Last April, we speculated about the possibility of extraterrestrial life underneath the dwarf planet Pluto’s icy surface. As the New Horizons mission closes in, the prospect of microbial life on Pluto—and its largest satellite, Charon—seems increasingly plausible. Why? Because we’ve discovered that both bodies have the key ingredients that have made the possibility of life seem so strong on Europa and Enceladus: ice and heat.
The discovery of Pluto’s ice cap over the weekend wasn’t much of a surprise, but the planet’s complex geological features suggest that it may, in fact, be geologically active. And as we noted last June, a geologically active planet with ice caps may very well have pockets of warm liquid water underneath the surface—not necessarily proof of life, but certainly proof that an environment exists that may be friendly to life. New Horizons data also suggests that the case for a geologically active Charon is very strong, with a surface that has been torn apart and may actually feature not only ice, but also ammonia-contaminated liquid water.

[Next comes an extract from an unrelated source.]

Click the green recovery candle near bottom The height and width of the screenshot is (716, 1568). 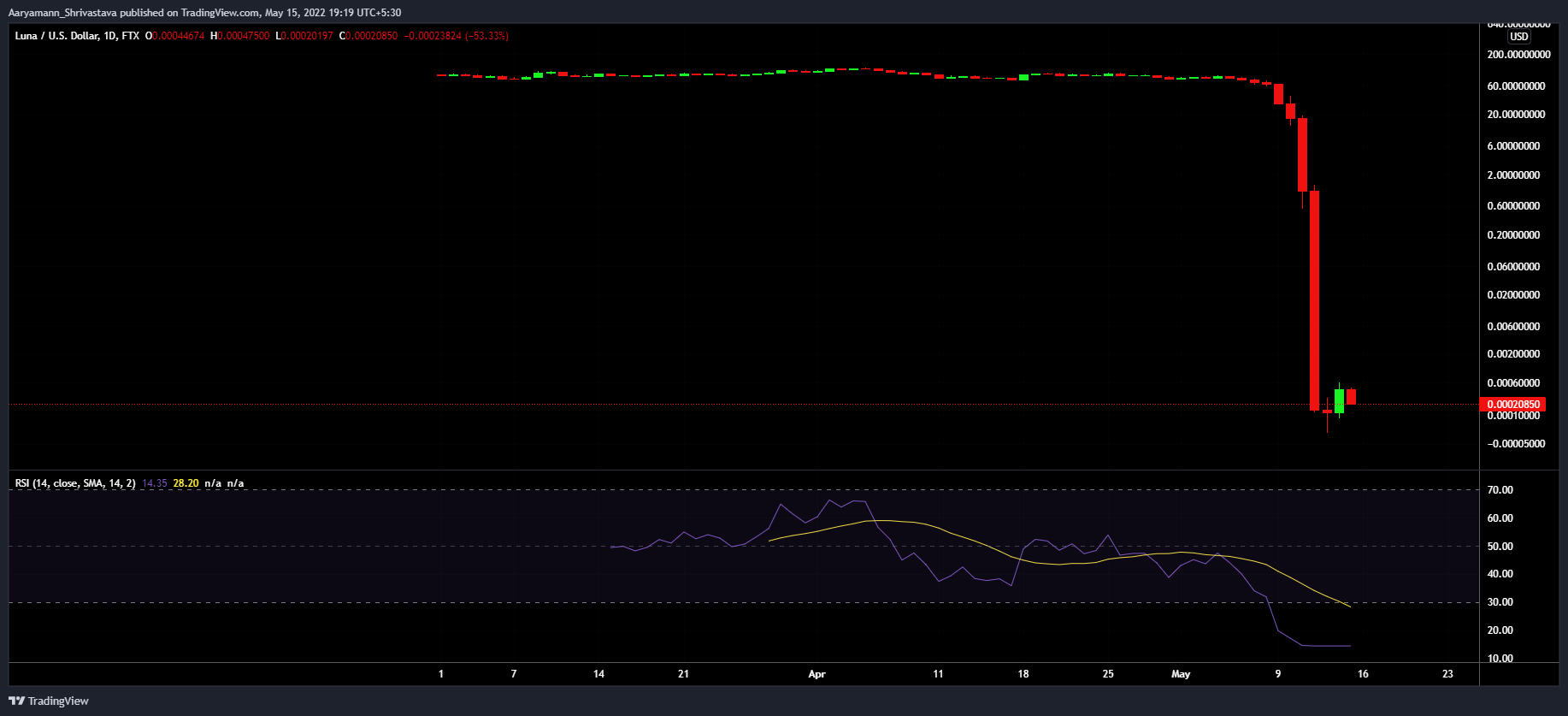pyautogui.click(x=1339, y=400)
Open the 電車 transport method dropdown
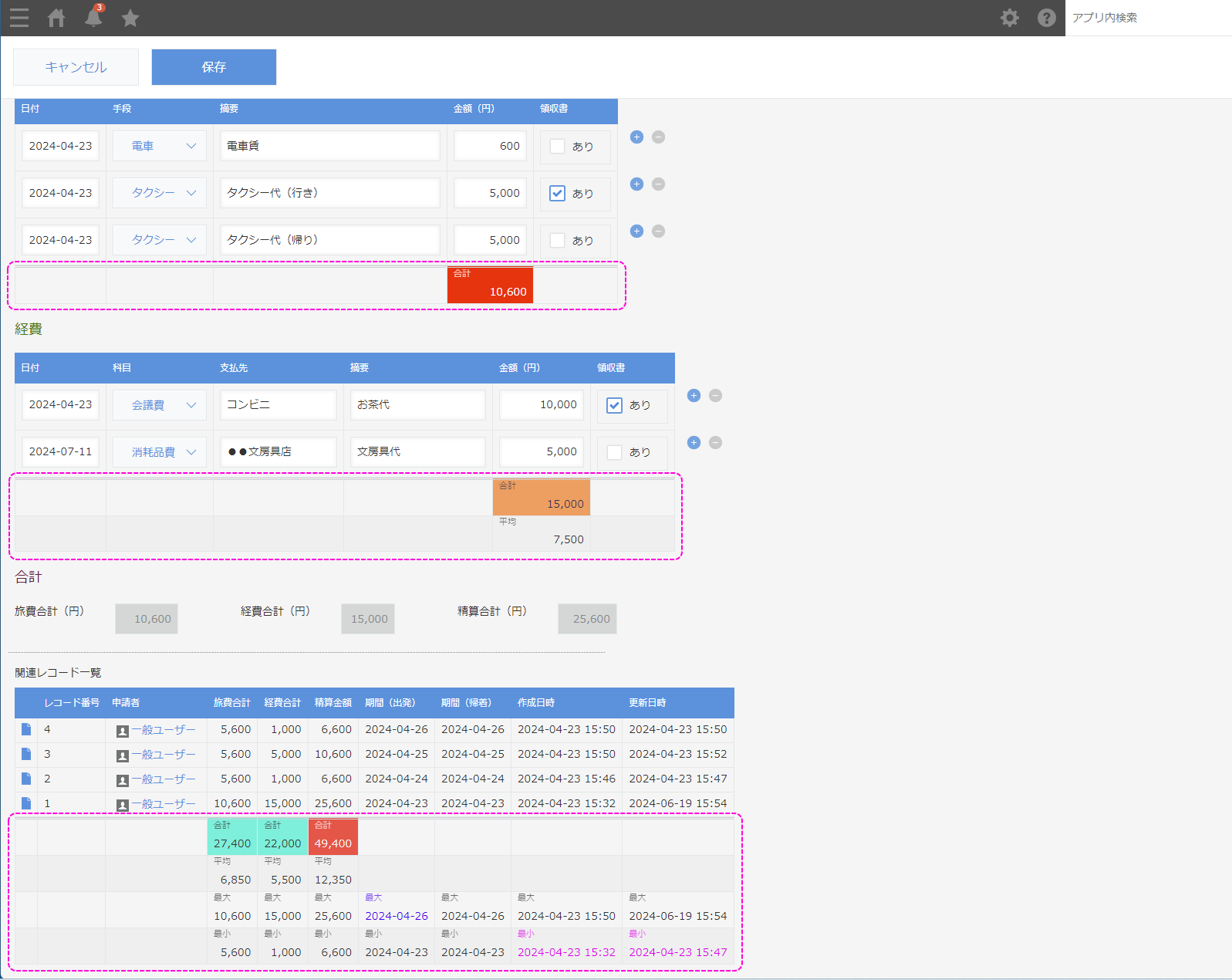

Life on Pluto and Charon, if it exists at all, is unlikely to be very advanced. But that’s not really the point; the point is that the outer solar system is likely to contain hundreds of bodies of similar composition, and the confirmation of life on Pluto or Charon, in any form, would suggest that microbial life in our solar system is abundant. Those would give us some very favorable numbers to plug into the Drake equation, and increase the odds that complex, intelligent life might one day be found elsewhere.